- _Seite_
==*==

Anfang Juni sprach die Bild mit ARD-Programmdirektor Volker Herres (€). Drei Fragen und Antworten des Interviews zitiere ich (leicht gekürzt) im Original, denn darum dreht sich dieser piq:

Gibt es Moderatoren bei der Konkurrenz, die Sie gerne zur ARD holen würden?

Ich glaube, wir sind im Showbereich mit Kai Pflaume, Jörg Pilawa, Guido Cantz, Eckart von Hirschhausen und Florian Silbereisen bestens und auch vielfältig besetzt.

Merken Sie was?

Ja, das sind alles Männer. Das wäre mein nächster Satz gewesen! Ich würde in der Unterhaltung, jenseits von Comedy, gerne mehr Frauen sehen. (...)

Wer könnte denn zur ARD passen?

Wüssten Sie jemanden? Mir fällt aktuell kein weibliches Pendant etwa zu einem Kai Pflaume ein, der die große Samstagabend-Show moderiert und mit seiner Empathie und Zugewandtheit so große Mehrheiten für sich begeistert. Wir schauen intensiv, wir sind ja sehr viele in der ARD. Aber bisher hat sich niemand aufgedrängt.

Vor allem die letzte Antwort löste heftige Kritik aus. Auf Twitter startete Eva Schulz (Offenlegung: mit der ich befreundet bin, aber diesen Text hoffentlich nicht beeinflusst) einen viel beachteten Thread:

Lieber Volker Herres, als Moderatorin eines ARD-Formats und begeistertes Mitglied des funk-Netzwerks bin ich entsetzt über Ihre Aussagen. Unter den Kolleginnen gibt es so viel "empathische und zugewandte" Frauen. Wie kann es sein, dass Sie uns nicht wahrnehmen? Und schlimmer noch: Wie kann es sein, dass Sie nicht begreifen, dass es Ihre Aufgabe wäre, diesen Moderatorinnen die "großen Mehrheiten" überhaupt zu ermöglichen, indem sie ihnen die Sendeplätze und Budgets verschaffen?

==*==

- _Vorliegende Angaben_

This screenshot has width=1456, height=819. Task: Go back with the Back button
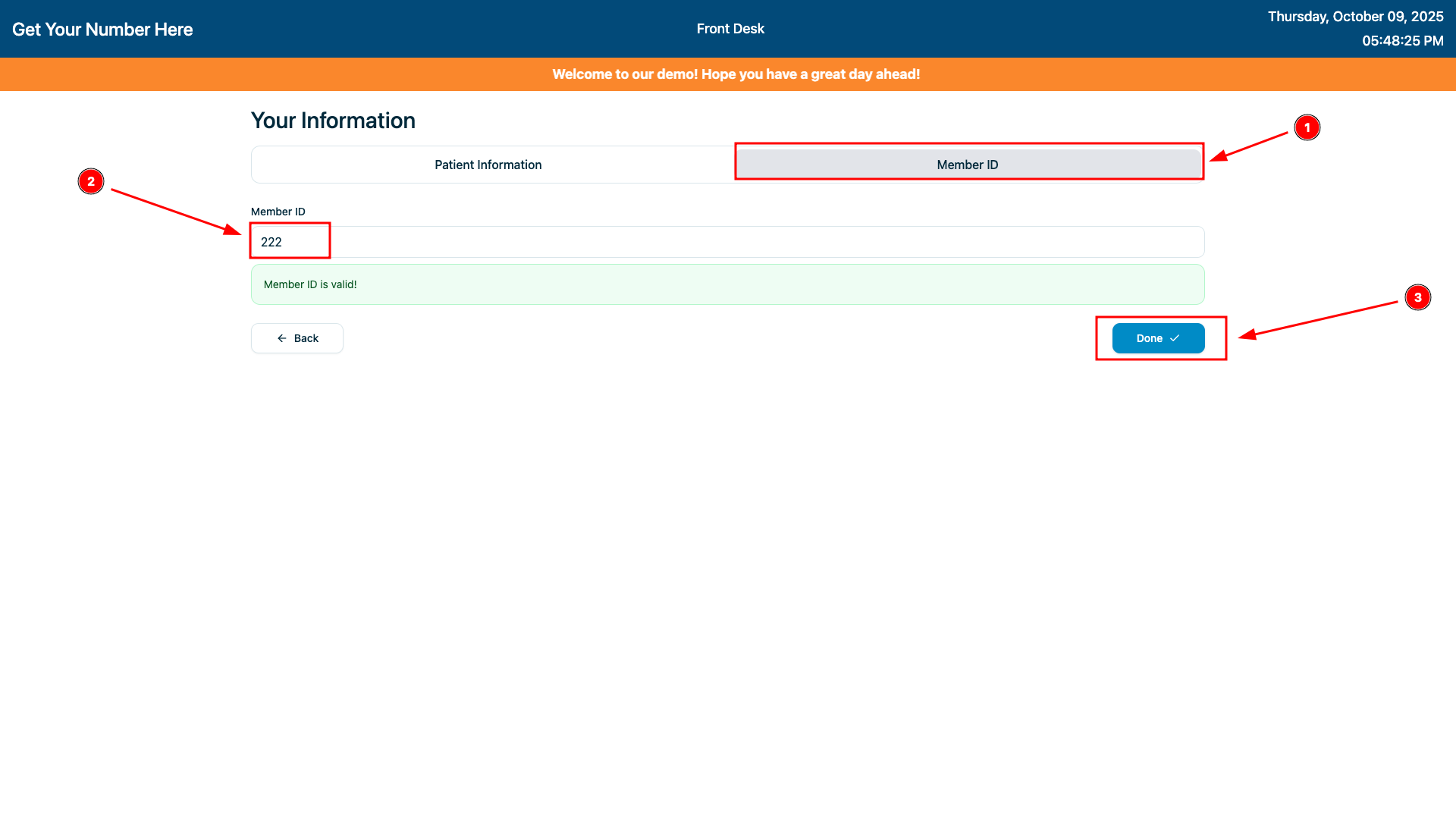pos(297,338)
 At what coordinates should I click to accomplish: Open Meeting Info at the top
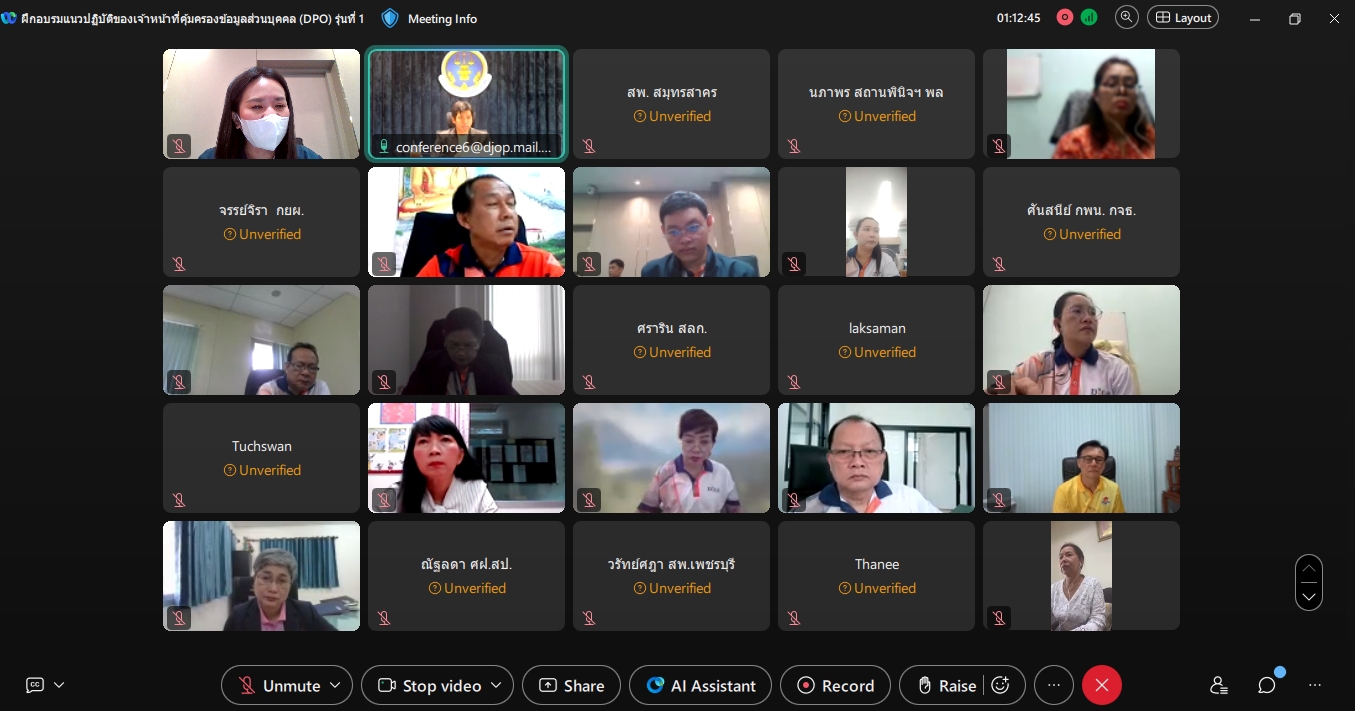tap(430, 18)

==*==

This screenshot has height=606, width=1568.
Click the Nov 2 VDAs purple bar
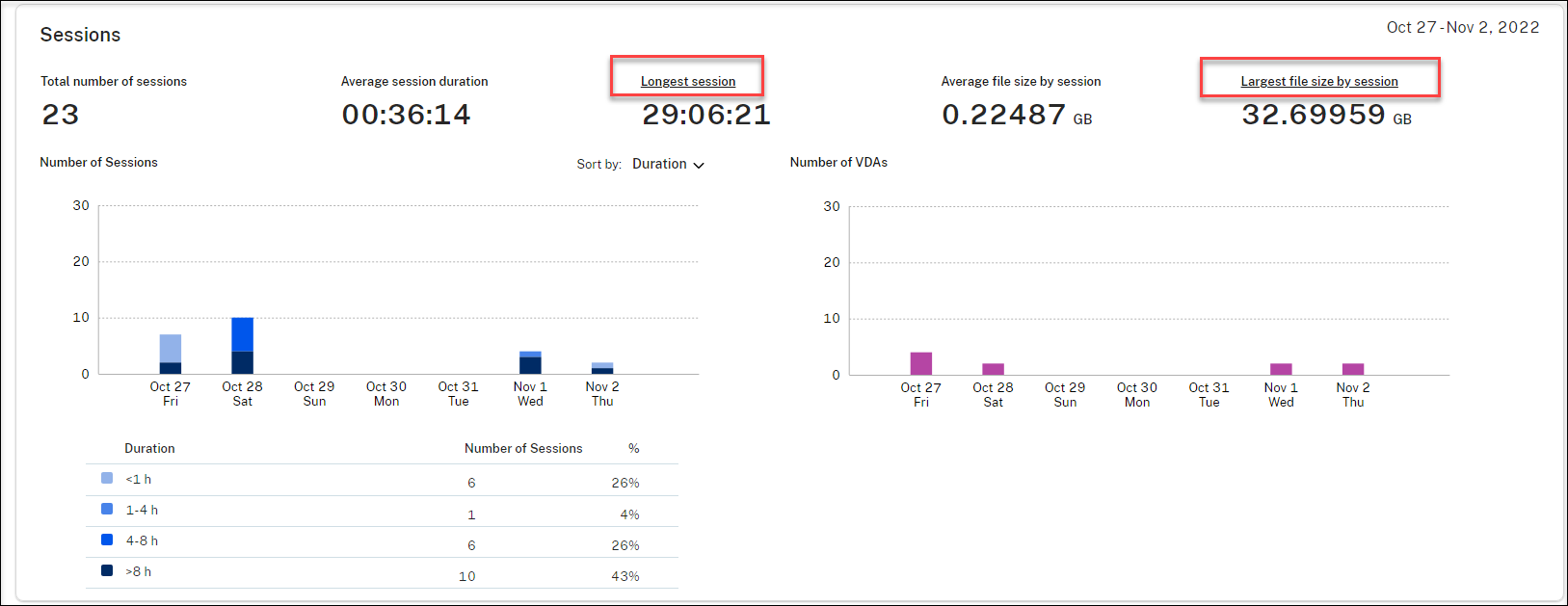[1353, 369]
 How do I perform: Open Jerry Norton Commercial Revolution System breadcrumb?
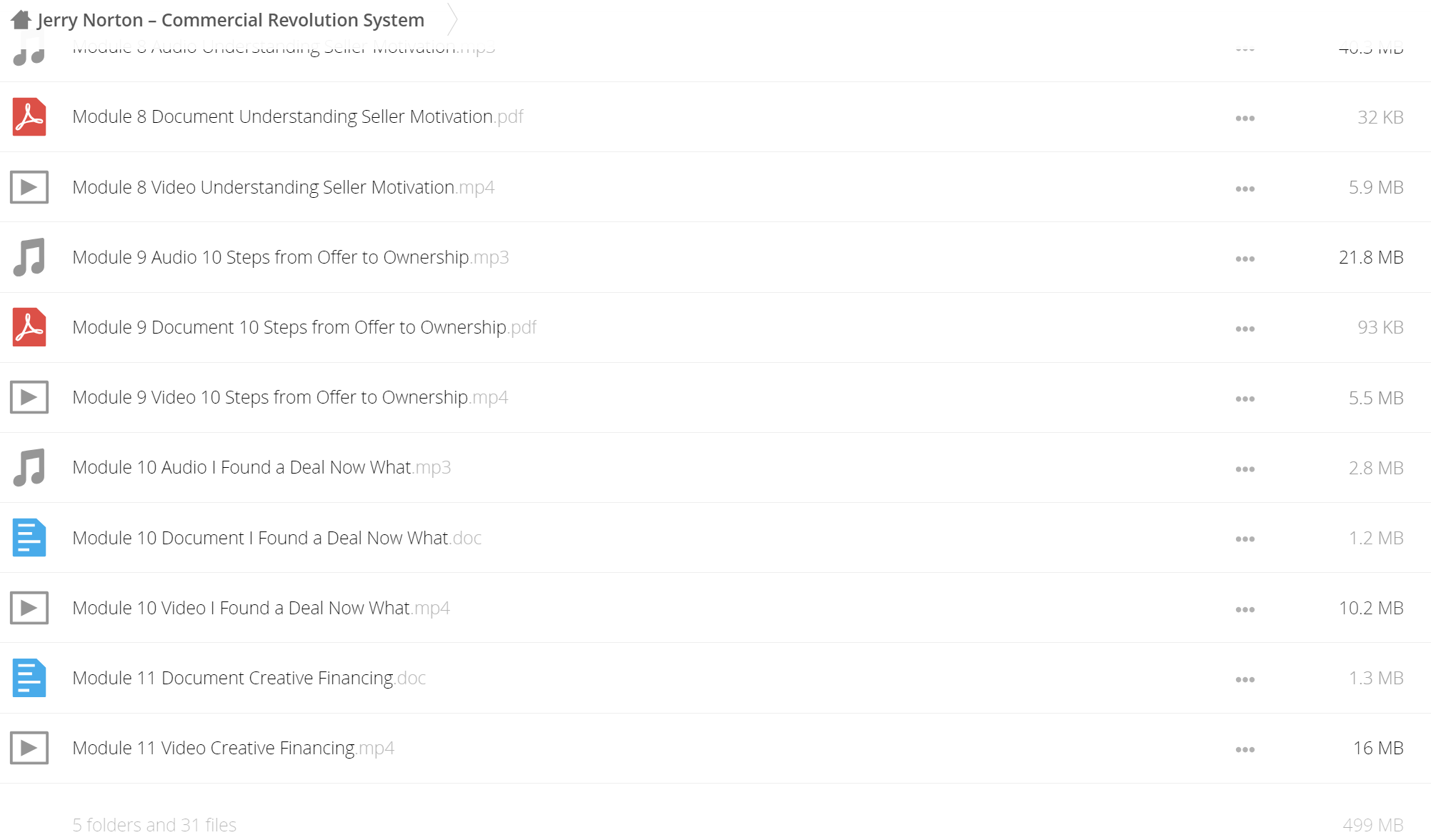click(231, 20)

==*==

- _Aufgabe_
Können Sie den Text über die Aussagen von Volker Herres zu fehlenden Moderatorinnen in der ARD aufgreifen und ihn im Anschluss an seinen letzten Satz weiterschreiben?

- _Antwort_
In der Folge listete Eva Dutzende Frauen auf, die der Pflaume-Pilawa-Cantz-Hirschhausen-Silbereisen-Phalanx nicht nur etwas mehr Diversität, sondern auch "Empathie" und "Zugewandheit" bringen könnten, die sich Herres wünscht.

Für den Text, den ich hier empfehle, hat jetzt-Autorin Berit Dießelkämper mit Eva, Carolin Kebekus und Tijen Onaran gesprochen. Sie zitiert mehrere Studien, Zahlen und Fakten ("Seit ihrer Gründung gab es keine einzige Programmdirektorin und nur zwei der insgesamt 41 Vorsitzenden waren Frauen"), die in dieser traurigen Feststellung münden:

Es geht also um Sichtbarkeit und Repräsentanz und darum, dass die Hälfte aller Beitragszahler*innen der öffentlich-rechtlichen Sender Frauen sind, die dann aber wiederum im Programm nicht stattfinden. Was noch immer mehrheitlich abgebildet wird, sind weiße Männer.

Zumindest hat Herres auf die Kritik reagiert – allerdings nur indirekt, er lässt sich über seinen Sprecher bei Watson zitieren:

Herr Herres nimmt die genannten Frauen nicht nur wahr, sondern schätzt auch ausnahmslos ihre Arbeit. (...) Selbstverständlich hält Herr Herres Frauen für geeignet, Unterhaltungsshows zu präsentieren. Voraussetzung ist, dass Sendeplatz, Format und Moderation perfekt zusammenpassen.

Wertschätzung hin oder her, am Ende moderieren nur Männer am Samstagsabend. Bis sich das ändert, muss sich Herres solche Fragen von Carolin Kebekus gefallen lassen – und am besten bald Antworten liefern:

Für mich ist das größte Rätsel der Menschheit, wie man als ARD Katrin Bauerfeind zu Joyn gehen lassen kann. Warum hat man sich nicht diese Frau gesichert? Oder Jeannine Michaelsen? Warum versauert die zwischen Joko und Klaas bei Prosieben?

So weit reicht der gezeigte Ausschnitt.